**Written task**: Can you recast everything from the line containing "322x171 pixels." down to the line containing "Like the Lidl", both ends included, as a JSON list of strings with one string per line and blank lines left out?

-------- Input

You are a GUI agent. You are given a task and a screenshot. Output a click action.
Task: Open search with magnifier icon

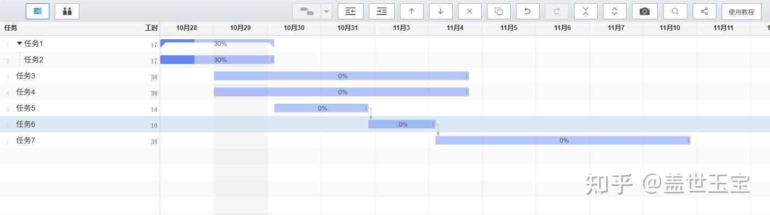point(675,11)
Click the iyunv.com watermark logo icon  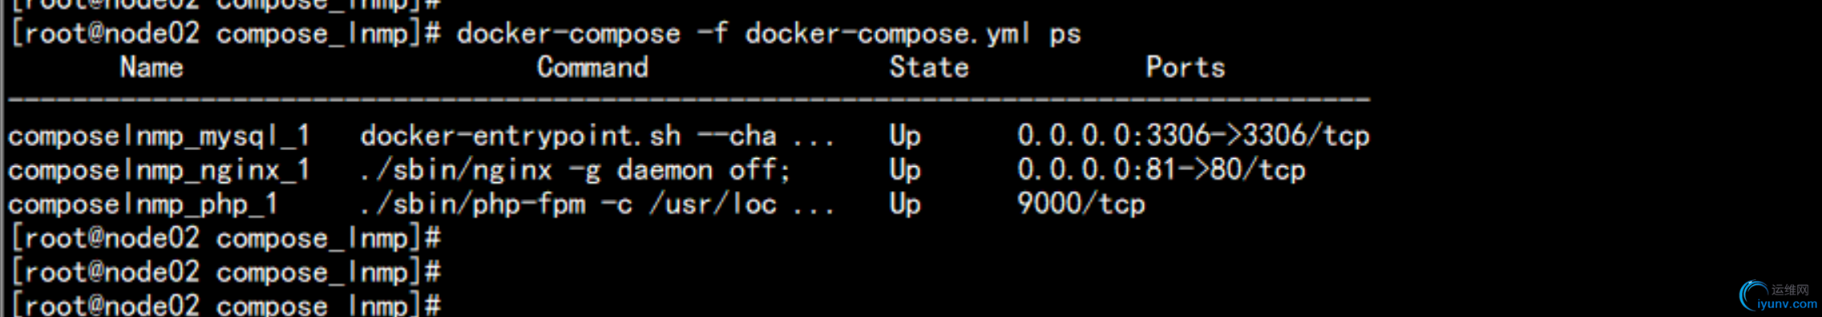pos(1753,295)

----------------
-------- Input

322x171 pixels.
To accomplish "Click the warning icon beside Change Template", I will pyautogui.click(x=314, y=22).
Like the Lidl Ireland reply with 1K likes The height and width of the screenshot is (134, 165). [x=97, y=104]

----------------

**Output of the task**:
[
  "322x171 pixels.",
  "To accomplish \"Click the warning icon beside Change Template\", I will pyautogui.click(x=314, y=22).",
  "Like the Lidl Ireland reply with 1K likes The height and width of the screenshot is (134, 165). [x=97, y=104]"
]